=== PASSAGE SHOWN ===
------------------------------------

Show and Tell Tuesdays: If you have ever had the desire to share your Monkees’ collectible treasures with your friends, now you will have a totally captive audience.

Karaoke Wednesdays: Invite A Band Member To The Home Nite and enjoy Monkees’ karaoke at it’s finest.

Vegas Thursdays: David always talks about “Someday Man” wearing a silver suit and performing in Las Vegas. Here’s his chance to bring Las Vegas to U2 (Imagine that! Wrong group!) in Beavertown!

Day-Tripping Fridays: An absolute must for all old nags! Perhaps David would be willing to hitch up his team and offer horse and buggy rides around picturesque Amish Country.

Saturday’s Child: Play time! Do you remember watching Saturday morning cartoons like Scooby Doo meets Davy Jones? Playing Monkees’ cards and putting together Monkees’ puzzles is a great way to keep the mind sharp. There’s always Monkees’ episodes to revisit, too. They will still be as funny as the first time we saw them because we won’t remember having seen them before.

Special Events

Annual Davy Dash: Dust off your orthopedic shoes and get out your inhalers! David will begin the 1B (that’s one block) race, and whoever catches him first, is declared the winner.

Finding Davy Jones’ Locker: Scuba Doo...Where Are You? If jogging isn’t your cup of (English Breakfast) tea, then just “Pool It!” Find your fins and your oxygen tank and start searching. As “Dory” in Finding Nemo says, “What do we do? We swim, swim, swim!”

------------------------------------

Continue the humorous schedule of Monkees fan activities from its last line, adding more special events in the same style.

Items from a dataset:

------------------------------------

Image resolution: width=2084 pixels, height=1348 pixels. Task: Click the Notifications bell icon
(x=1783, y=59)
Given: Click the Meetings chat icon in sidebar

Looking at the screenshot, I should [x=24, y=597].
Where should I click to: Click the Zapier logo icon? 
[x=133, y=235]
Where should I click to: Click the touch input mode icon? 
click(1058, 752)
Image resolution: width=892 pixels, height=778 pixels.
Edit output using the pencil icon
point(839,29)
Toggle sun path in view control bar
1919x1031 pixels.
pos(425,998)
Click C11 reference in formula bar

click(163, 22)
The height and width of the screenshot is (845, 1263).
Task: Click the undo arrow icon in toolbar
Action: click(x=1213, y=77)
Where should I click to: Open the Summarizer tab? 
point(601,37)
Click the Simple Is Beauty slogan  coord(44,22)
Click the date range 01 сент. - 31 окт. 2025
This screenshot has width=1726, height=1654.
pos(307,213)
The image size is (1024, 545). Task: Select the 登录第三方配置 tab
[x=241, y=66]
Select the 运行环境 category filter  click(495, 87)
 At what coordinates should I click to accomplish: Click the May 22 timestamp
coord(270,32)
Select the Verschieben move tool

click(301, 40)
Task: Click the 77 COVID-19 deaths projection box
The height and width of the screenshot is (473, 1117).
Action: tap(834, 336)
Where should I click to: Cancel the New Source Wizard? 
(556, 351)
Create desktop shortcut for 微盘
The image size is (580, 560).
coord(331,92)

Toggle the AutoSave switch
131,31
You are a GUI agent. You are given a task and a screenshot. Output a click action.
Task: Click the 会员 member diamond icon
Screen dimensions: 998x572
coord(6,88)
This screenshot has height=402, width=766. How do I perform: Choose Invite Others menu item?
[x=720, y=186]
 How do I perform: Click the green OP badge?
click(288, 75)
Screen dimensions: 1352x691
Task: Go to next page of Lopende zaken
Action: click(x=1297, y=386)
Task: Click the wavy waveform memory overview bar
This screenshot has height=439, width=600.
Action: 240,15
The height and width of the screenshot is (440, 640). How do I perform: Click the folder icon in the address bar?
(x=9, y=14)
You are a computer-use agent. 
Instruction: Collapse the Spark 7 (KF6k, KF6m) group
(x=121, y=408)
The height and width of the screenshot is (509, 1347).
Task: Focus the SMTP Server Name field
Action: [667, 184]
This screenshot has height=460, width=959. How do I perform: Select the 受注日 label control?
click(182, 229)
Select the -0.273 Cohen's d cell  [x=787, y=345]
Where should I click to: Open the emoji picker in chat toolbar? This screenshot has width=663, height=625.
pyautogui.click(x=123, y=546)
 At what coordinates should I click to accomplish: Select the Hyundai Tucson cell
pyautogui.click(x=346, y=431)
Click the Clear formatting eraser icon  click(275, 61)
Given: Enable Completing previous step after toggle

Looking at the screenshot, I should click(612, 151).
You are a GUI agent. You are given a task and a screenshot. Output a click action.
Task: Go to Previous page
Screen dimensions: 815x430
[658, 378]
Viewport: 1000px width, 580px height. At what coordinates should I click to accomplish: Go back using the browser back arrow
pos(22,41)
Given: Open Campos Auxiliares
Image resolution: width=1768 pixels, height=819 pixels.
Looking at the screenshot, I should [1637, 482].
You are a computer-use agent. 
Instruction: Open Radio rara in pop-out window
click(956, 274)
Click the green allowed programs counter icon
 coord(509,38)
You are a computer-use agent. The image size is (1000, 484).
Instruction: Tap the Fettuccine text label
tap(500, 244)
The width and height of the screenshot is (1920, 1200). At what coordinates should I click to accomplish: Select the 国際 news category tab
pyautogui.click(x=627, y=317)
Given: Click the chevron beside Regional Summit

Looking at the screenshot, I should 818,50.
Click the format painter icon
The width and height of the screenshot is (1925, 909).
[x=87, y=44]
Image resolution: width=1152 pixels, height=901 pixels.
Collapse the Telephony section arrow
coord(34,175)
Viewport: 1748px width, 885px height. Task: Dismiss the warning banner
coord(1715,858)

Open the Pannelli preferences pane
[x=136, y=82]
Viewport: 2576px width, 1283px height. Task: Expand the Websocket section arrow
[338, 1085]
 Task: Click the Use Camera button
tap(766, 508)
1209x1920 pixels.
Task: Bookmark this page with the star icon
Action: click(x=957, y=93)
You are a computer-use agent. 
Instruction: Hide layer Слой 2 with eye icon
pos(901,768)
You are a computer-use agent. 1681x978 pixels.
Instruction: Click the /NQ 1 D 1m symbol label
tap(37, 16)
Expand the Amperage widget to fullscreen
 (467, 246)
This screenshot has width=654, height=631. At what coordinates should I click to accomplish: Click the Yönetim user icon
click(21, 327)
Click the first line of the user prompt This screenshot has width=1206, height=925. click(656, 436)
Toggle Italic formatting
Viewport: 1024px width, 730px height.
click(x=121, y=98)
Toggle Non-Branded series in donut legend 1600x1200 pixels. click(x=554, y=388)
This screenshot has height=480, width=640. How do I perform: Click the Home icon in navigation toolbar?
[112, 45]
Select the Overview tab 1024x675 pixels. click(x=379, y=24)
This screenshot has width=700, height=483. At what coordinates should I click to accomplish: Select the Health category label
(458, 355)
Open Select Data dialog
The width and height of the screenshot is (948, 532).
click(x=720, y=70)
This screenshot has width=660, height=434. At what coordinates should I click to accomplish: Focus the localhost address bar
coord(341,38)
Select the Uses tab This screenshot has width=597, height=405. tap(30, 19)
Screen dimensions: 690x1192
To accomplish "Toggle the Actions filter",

------------------------------------

=== ANSWER BELOW ===
Prom Night: There’s no longer a reason to be sad just because Davy Jones never sang at your high school prom. Now is your golden opportunity to feel just like Marsha Marsha Marsha! David will host a lovely evening of song and dance. Formal attire is required.

Pajama Party: It will be just like old times with overnight sleep-overs! There will be popcorn and (Monkees) movies galore. Wear your favorite pj’s and join the fun!

Do You Remember Who They Are Night?: Do you ever question, “What ever happened to ‘Sajad Khan?” “All Jones, All The Time” wonders that as well. Every attempt will be made to contact former teen idols and invite them to take a stroll with you down memory lane.

At “All Jones, All The Time” every day will be like “the good ole days” where you can still Monkee around!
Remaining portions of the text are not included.